Кощей молчит. Глазницы красным сверкнули.
Я пожал плечами, улыбнулся. Почтительно склонил голову.
– Добре. – Кивнул Кощей, развернулся и зашагал в терем.
Кто-то невидимый проворчал:
– Голова с лукошко, а мозгов ни крошки....
Ты прав, Ёршик, ты прав. Как в воду смотришь.
История шестая. О Светлом Ирии и молодильном яблочке
На море, на океане, на острове Ирии стоит светел сад. В том саду деревья чудесные, что ни в сказке сказать, ни пером описать. На ветвях растут плоды невиданные и благоухание износят чудное. Живут в саду птицы райские: Гамаюн, Сирин, Алконост и Стратим, та, что моря колеблет и крылом машет.
Лики у них женские, тело же птичье, а голоса сладки, как сама любовь.
Вон, прекраснейшая дева-птица клокочет:
– Смертный, убери!
Смертный
…какой солнечный день.
В саду все дни солнечные. Ночей здесь не бывает. Солнце от глади моря-океана отталкивается да и сызново поднимается. Иной час по три раза обернётся. А иногда застывает неподвижно. Работу справлю, отдохну, снова за лопату – солнце стоит привязанным телёнком.
Скрип-скрип-бум – колесо самодельной тележки свернулось. Ничего, дело привычное: вбиваю непослушную ось придорожным драгоценным камнем. Скрип-скрип-скрип – дальше везу пахнущий груз.
Моя наипервейшая задача – содержать райский сад в чистоте. Он не мал, не велик, – обойдёшь, ноги не собьёшь. Хозяйки сада – девы-птицы – твари диковинные, волшебством от когтей до макушек начиненные. Но отходы у них чисто птичьи. Курочка по зёрнышку клюёт, а весь двор в помёте.

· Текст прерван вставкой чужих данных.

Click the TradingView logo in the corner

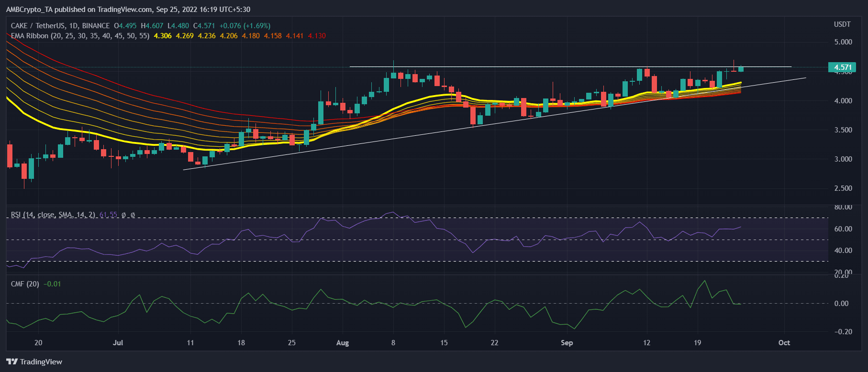pyautogui.click(x=34, y=361)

И я убираю, чищу, нагружаю. Долго ли, коротко, усердно скрипит тележка худым колесом.
Вот и сейчас у яслей вычистил славно, гладко, до соринки. Можно отдохнуть – без передышки и орёл не летает. У меня же брюхо трели выводит почище весенних соловьёв.
Набиваю подгнившими плодами и ягодами плетёную корзину, да и иду к молочной речке с кисельными берегами.

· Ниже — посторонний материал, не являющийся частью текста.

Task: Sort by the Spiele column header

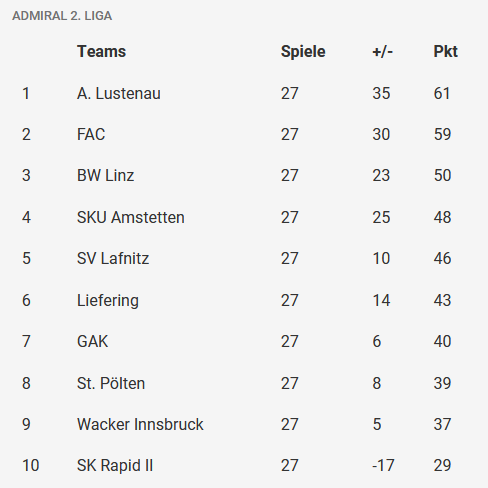Action: (303, 52)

Та река лениво тянется через весь сад. Её водами кормлюсь, моюсь, постирушки правлю.
Набрал в самодельный кувшин молока да оторвал кусок берега, сунул в корзину. И бреду домой, на самый верх башни, где на крыше отдыхают облака.
Где райскому саду конец, а синему морю-океану начало, стоит каменная башня. Высоко подниматься по узким стёртым ступеням, да я привыкший. Справа – стена, слева – стена.

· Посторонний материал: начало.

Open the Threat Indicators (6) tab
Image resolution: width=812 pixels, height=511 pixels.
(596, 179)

Всего-то три передышки на ступенях, и моя комнатушка: пять шагов из угла в угол, три – вдоль стены. Сквозь дыру-окно дым улетает, солнце освещает да любопытный ветер заглядывает.
Есть каменный очаг, полати, чурбан вместо стола – вот и всё убранство. На полатях – гусли. Сажусь рядом, провожу пальцами по струнам, те отзываются переливчато. Душеблагостно как! Жаль, умею песни складывать только в голове.
Сейчас у меня – бывает же радость! – удача в мешочке на поясе. Скорей его снимаю, чтоб в ладонях понежить.
У золотой кормушки сказочных дев среди шелухи и плевел достались нетронутые пшеничные зёрна. Обычно Жар-птицы саранчой всё подъедают вчистую. А тут разодрались, раскудахтались; зёрна из яслей и просыпались.
Позже из пыли выгреб целую горсть, спрятал в поясной мешочек. Сейчас разотру на камнях, замешу на серебряной воде. Раскалённые камни зарумянят пшеничную лепёшку. Такой нечастый, желанный, славный – хлеб! Не всё молоко с киселём хлебать.
Только потянулся за камнем – сверкнуло у окна отблеском. Пронеслась кругом жёлтая молния, да так шустро – глазом не уследить. Шумнула, пискнула. Что за чудо?
Вслед шмякнулась в оконную дыру коряга. С грохотом протащилась за привязанную лиану, оставила в пыли борозду. У коряги вьётся яркий комок – толи зверёк, толи птичка. Размером с яблоко, а цвет, что плод с дерева под названием кисляк. Потому что кислый.
Тем временем коряга зацепилась за створ окна, лиана задёргалась. Смекаю: поднимается кто-то по каменной стене. Что за сорви-голова? Сильнейший колдун, не иначе.
На Светлый Ирий-остров ни конному, ни пешему, ни по воде ходу нет. Вокруг лишь море-океан до конца мира. Если покажется парус на горизонте – поднимается на крыло Стратим-птица, та, что моря колеблет. После по берегу обломки собираю, в очаге жгу.
Сколько я здесь – ни одной живой души.
Но ведь не чудится: дёргается верёвка, вздрагивает коряга. Сверху присел кисляк, лапки свесил. Покрикивает тонким голосом:
– Быстрее! Выше! Сильнее!
Спрятаться бы под полати, да ноги одеревенели, а на спину словно несколько пудов подвесили.